The active member is the holy grail for any online community. (However web traffic shouldn’t be ignored if you need to make money from sponsors or online advertising – in that case eyeballs – or unique visitors – are also very important.)
In order to ensure a thriving community user flow should be attended to at every stage: the diagram above gives some example considerations for each. It is also split into considerations that are more or less platform dependent: this illustrates that you can make thousands aware of your website without having a very good web platform – you can even entice them to visit, however whether they come back, join and participate depends on the experience they get when they arrive.
Being aware of your user flow can enable you to work through each stage methodically – or dedicate different members of your digital team to each, if you have the resources to do that. You should start by putting user numbers to each stage if you have suitable analytics set up. You can then begin to see where you are being successful – what is growing and what is in decline. If only 2% of your visitors ever register you may want to focus your attention on the ‘member’ stage – or you may feel you have enough new members coming in but that they they are not discussing / contributing in the way you would like. The exact form of what you do at each stage and where to put most energy should be personalised to your particular community.
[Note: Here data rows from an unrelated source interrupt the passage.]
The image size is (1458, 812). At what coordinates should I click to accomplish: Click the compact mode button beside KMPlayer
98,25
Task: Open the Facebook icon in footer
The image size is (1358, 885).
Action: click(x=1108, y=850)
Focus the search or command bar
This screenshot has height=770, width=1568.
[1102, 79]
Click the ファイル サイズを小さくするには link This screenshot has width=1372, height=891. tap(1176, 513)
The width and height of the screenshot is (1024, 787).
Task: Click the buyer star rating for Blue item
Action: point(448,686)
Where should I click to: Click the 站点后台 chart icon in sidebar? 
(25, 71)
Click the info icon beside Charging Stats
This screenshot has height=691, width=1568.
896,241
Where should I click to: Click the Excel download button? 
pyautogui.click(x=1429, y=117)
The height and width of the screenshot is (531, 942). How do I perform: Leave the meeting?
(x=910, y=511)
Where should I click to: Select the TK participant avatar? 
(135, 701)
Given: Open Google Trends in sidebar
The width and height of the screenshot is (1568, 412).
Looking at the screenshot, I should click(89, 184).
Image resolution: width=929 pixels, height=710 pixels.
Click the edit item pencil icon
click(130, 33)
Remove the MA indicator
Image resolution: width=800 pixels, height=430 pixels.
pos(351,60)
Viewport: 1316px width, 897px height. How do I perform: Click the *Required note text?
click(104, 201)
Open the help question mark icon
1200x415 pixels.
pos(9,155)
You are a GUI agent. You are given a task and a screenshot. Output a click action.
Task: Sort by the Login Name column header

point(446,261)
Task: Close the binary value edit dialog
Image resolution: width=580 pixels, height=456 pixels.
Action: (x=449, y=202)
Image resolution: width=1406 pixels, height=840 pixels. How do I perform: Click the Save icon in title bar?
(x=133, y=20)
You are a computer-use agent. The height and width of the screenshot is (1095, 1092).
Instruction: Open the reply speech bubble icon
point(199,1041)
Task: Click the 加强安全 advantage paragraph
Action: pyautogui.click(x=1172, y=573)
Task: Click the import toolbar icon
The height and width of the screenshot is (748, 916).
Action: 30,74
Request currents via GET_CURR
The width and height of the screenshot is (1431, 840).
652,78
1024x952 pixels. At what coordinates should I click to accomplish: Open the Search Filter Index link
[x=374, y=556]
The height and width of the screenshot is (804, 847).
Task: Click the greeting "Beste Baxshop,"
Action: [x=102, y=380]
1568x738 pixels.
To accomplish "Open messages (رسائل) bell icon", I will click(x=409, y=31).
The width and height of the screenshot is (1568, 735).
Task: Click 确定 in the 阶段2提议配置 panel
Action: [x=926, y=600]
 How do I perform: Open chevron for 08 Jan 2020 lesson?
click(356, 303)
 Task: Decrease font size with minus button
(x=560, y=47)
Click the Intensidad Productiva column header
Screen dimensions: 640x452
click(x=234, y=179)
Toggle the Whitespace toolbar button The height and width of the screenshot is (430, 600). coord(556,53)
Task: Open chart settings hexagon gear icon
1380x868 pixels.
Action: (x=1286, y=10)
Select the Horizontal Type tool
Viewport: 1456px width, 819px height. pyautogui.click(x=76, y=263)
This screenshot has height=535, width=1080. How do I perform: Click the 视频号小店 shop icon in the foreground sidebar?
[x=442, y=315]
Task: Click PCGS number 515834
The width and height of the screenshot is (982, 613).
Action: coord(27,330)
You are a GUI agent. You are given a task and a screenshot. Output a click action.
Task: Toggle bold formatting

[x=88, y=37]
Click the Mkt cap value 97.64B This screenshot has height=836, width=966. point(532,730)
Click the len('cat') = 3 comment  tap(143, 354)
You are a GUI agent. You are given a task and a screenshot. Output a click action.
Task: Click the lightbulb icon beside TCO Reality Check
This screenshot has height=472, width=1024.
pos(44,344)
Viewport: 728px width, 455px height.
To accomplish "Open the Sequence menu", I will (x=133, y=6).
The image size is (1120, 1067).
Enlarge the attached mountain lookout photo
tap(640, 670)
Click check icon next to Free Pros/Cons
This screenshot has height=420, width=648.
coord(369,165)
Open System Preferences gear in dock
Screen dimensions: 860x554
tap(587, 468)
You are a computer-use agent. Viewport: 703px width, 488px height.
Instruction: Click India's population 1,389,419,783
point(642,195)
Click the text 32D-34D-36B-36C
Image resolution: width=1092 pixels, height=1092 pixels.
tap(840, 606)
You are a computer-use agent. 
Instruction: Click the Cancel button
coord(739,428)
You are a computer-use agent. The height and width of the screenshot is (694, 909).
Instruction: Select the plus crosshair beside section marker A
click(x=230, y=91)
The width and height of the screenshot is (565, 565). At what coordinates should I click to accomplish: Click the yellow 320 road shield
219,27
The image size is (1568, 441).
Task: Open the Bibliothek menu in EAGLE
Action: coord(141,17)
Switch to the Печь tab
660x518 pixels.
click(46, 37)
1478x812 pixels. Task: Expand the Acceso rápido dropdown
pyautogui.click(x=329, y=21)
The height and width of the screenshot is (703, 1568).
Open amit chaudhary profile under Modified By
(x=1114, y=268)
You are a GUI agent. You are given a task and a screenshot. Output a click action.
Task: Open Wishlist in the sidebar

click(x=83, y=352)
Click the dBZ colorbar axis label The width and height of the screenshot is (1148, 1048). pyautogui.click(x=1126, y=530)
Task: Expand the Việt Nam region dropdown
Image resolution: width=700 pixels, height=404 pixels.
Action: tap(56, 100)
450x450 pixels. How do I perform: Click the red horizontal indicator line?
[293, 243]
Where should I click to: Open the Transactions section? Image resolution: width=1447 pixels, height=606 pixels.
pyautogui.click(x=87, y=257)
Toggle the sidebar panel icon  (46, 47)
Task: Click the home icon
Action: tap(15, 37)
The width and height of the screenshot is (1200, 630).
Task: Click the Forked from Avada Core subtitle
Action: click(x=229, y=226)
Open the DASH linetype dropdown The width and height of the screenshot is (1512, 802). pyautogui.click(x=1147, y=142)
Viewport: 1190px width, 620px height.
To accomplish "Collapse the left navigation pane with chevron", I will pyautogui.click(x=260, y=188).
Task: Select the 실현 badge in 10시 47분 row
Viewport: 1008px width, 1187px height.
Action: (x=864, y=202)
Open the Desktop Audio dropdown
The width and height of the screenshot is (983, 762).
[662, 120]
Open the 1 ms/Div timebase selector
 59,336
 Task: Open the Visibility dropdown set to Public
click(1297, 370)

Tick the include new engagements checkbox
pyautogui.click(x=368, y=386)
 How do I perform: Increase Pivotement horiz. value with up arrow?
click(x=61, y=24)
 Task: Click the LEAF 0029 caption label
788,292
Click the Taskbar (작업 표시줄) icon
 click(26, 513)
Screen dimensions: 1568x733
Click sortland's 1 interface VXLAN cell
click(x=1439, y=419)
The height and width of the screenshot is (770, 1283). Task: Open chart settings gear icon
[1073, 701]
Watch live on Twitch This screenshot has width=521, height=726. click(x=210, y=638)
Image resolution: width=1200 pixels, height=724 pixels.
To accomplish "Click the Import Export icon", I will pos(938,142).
This is when a user first becomes aware of your brand or community. You can achieve this with marketing and PR, however only a good service can drive positive word of mouth.
Whether a user goes onto visit your website depends on whether what you are offering is suitable. Untargeted ads mean you will get fewer relevant clicks – and you will even turn off suitable prospective members if your proposition seems unclear or unsuitable.
Unsurprisingly this is about high quality, frequently updated content and good user experience.
To gain members you need to be clear about reasons to register, including providing incentives on your site if you can. You should also optimise the registration process, and your whole website, to encourage people to register. A simple way of seeing how effective your website registration process is, is setting up a ‘goal’ in Google Analytics. The goal should be reaching the registration confirmation page and you should put in conditions that the user should have been through the registration form to get to the confirmation page (to ensure Analytics doesn’t confuse any stray visits with successful sign-ups). Another fantastic benefit of setting up a member registration goal using Google Analytics is you can also view referrers in relation to successful goals. This means you can see which of your marketing activity returns the best member conversion. (I may write more on this in a future post).
This is about design and nuture: facilitating, encouraging, providing reasons for your members to make the leap and interact. If possible, provide more than one way to do this – with polls, recommending links, submitting video – not just discussions or q&a. For example, the everywoman Network has run highly successful awards that have encouraged members to become active for the first time.